Two recent shocks have opened the eyes of US companies to the importance of supply chain resilience. The pandemic brought lockdowns, shipping gridlock, and shortages that resulted in the worst supply chain disruptions in decades and lost revenues for many affected companies. More recently, the Russian invasion of Ukraine has caused a sudden loss of foreign assets and trade relationships that has reminded companies of their exposure to geopolitical risk as well.
Last cycle, the media hyped a “manufacturing renaissance” in the US that never amounted to much. But this time companies really are focused on strengthening supply chain resilience. We explore three forms that this could take: reshoring foreign production to the US, diversifying supply chains, and overstocking inventories.
Reshoring appears limited so far.
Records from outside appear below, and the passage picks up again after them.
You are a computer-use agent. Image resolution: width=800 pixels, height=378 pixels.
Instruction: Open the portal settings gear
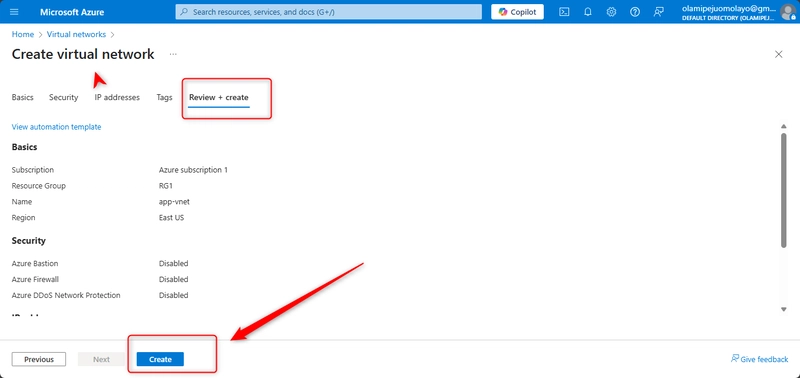(x=611, y=12)
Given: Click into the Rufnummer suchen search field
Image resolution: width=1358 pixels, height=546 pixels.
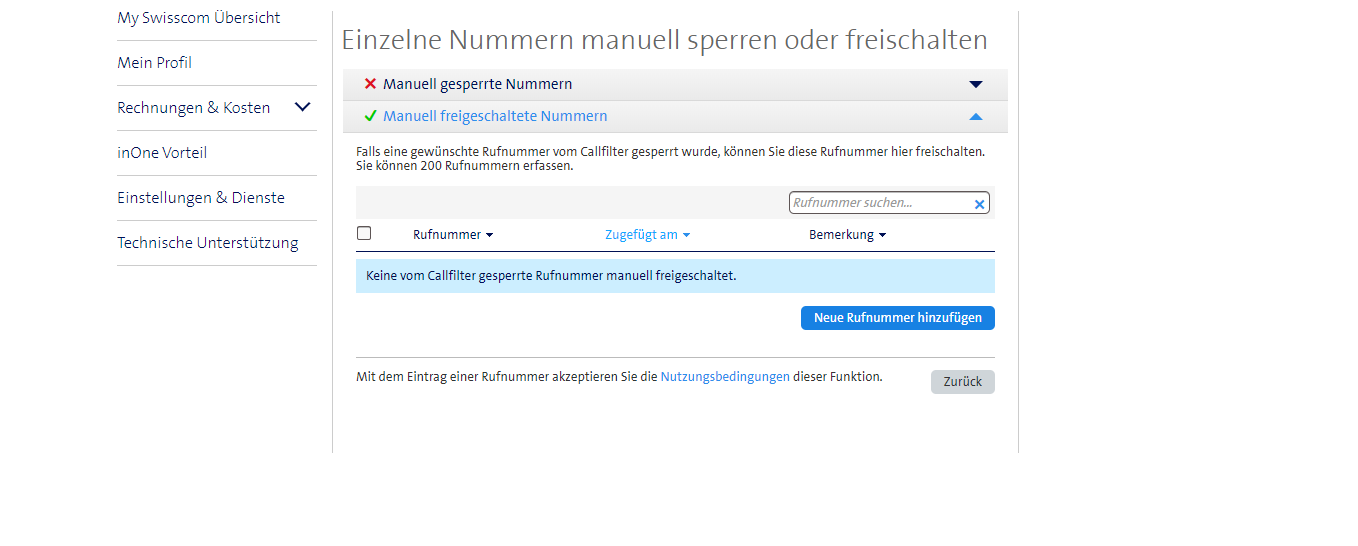Looking at the screenshot, I should [x=878, y=203].
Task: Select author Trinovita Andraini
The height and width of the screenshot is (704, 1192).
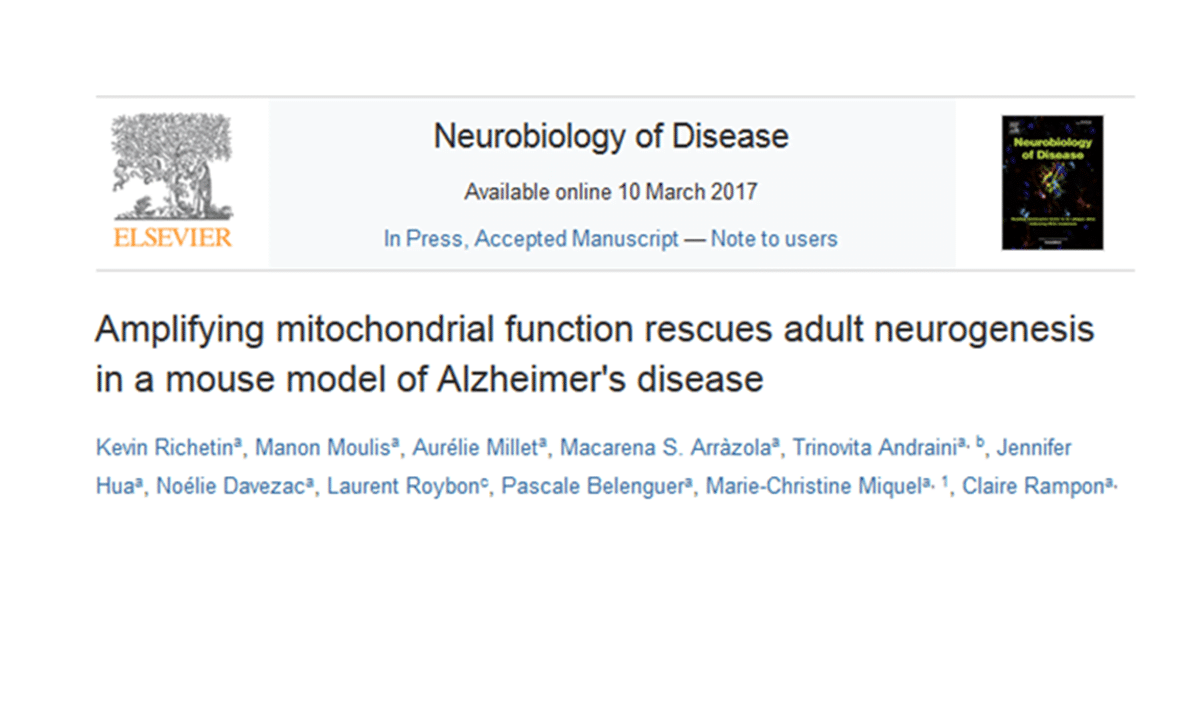Action: tap(866, 447)
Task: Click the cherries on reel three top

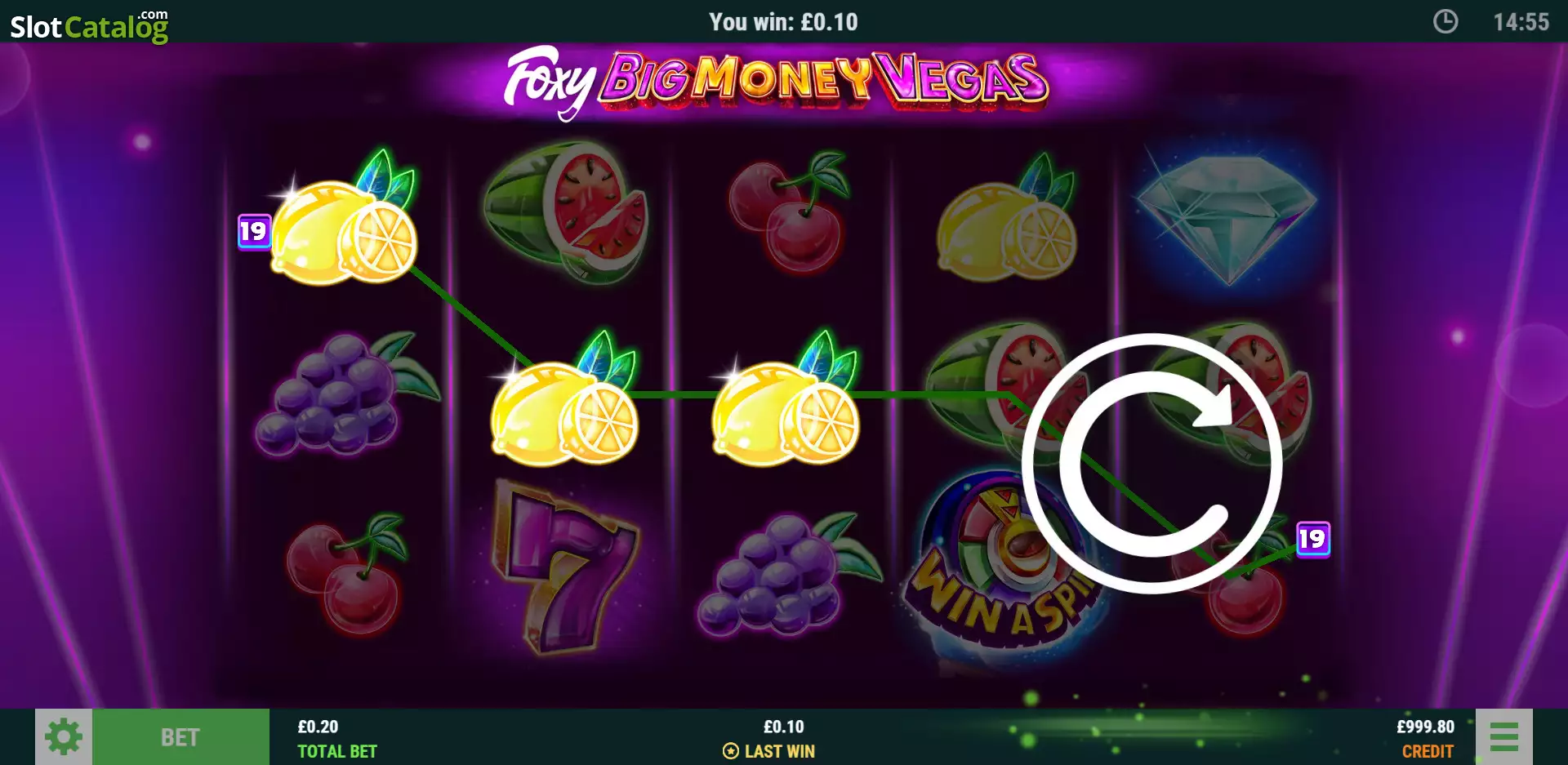Action: [788, 212]
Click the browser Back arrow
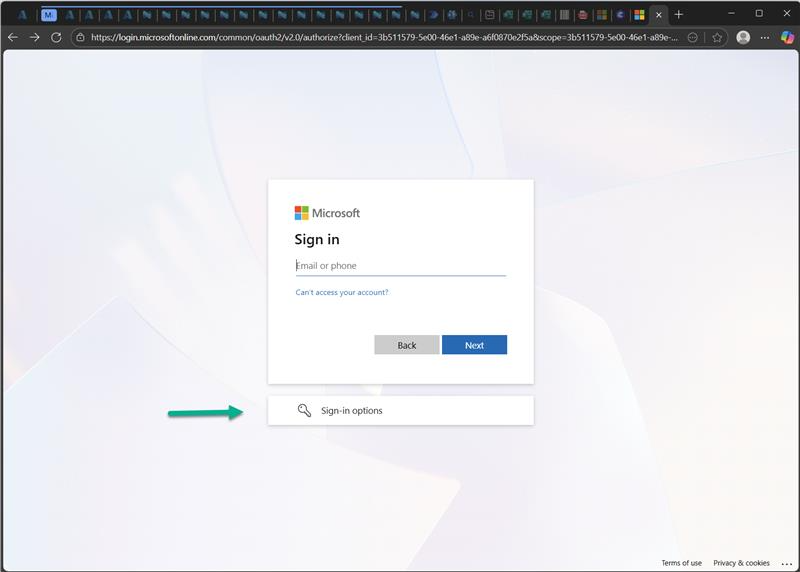This screenshot has width=800, height=572. [13, 37]
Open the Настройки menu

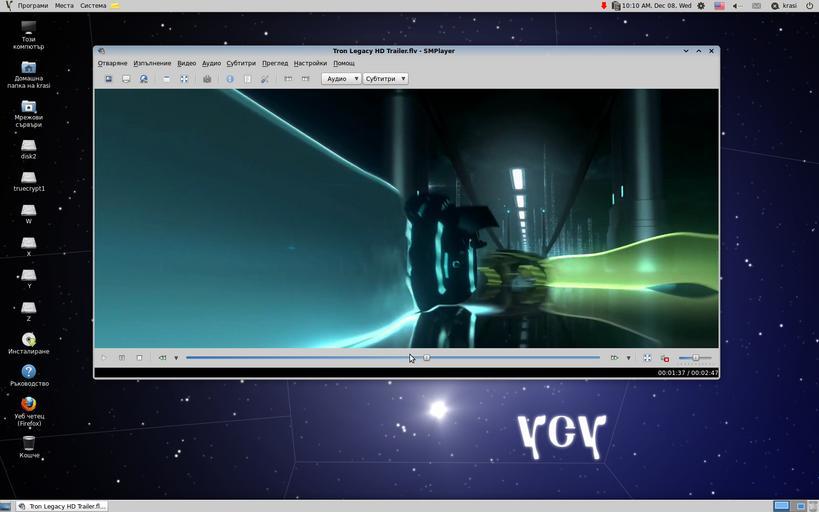click(310, 63)
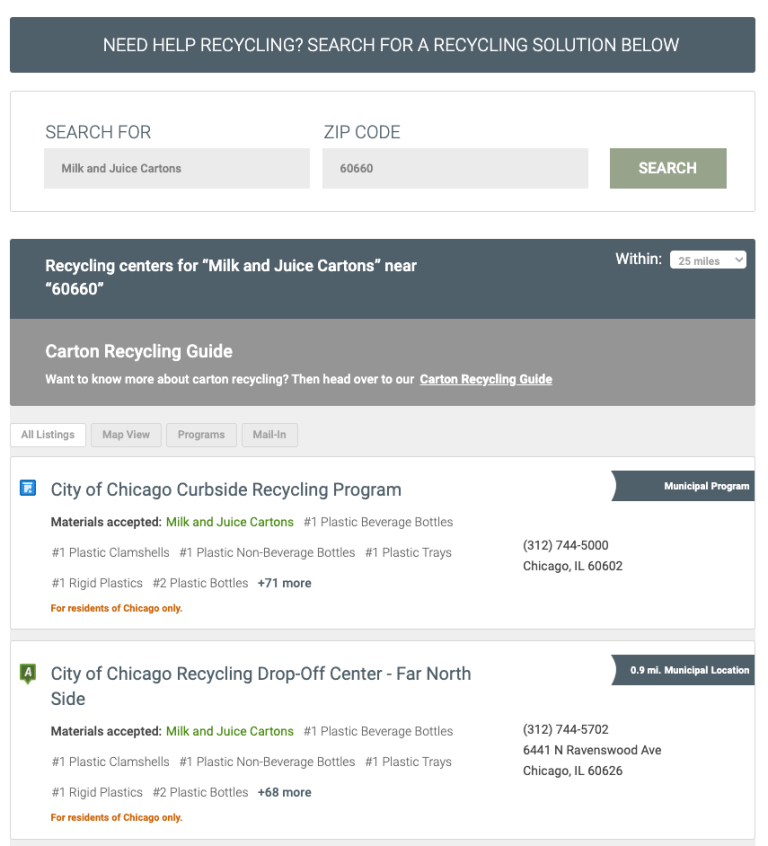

Construction of new domestic manufacturing facilities has mostly gone sideways, and imports of foreign parts and final goods have continued to grow faster than domestic manufacturing output. It might, however, simply be too soon to see the shift: the outperformance of US companies exposed to reshoring relative to US companies exposed to offshoring suggests that the market expects some eventual move in this direction.
Supply chain diversification appears to be further along. We find that companies that relied more on suppliers in countries that imposed stricter virus restrictions had weaker revenue growth in 2020 and then became more likely to broaden their supplier base in 2021.
Inventory overstocking is the strategy for improving supply chain resilience that is most clearly underway. Earnings call transcripts show that the share of companies that report plans to target a permanently high level of inventory has increased sharply, especially in durable goods sectors. Our manufacturing sector analysts corroborate this and report that companies in their coverage are targeting inventory-to-sales ratios roughly 5% higher than before the pandemic on average.
Greater supply chain resilience comes at a price, and some investors worry that these trends will add to inflationary pressures. But the costliest of the three responses—reshoring production to the US—is also the least underway, suggesting that the shifts to date are a second-tier influence on the inflation outlook relative to key macroeconomic forces like labor market overheating.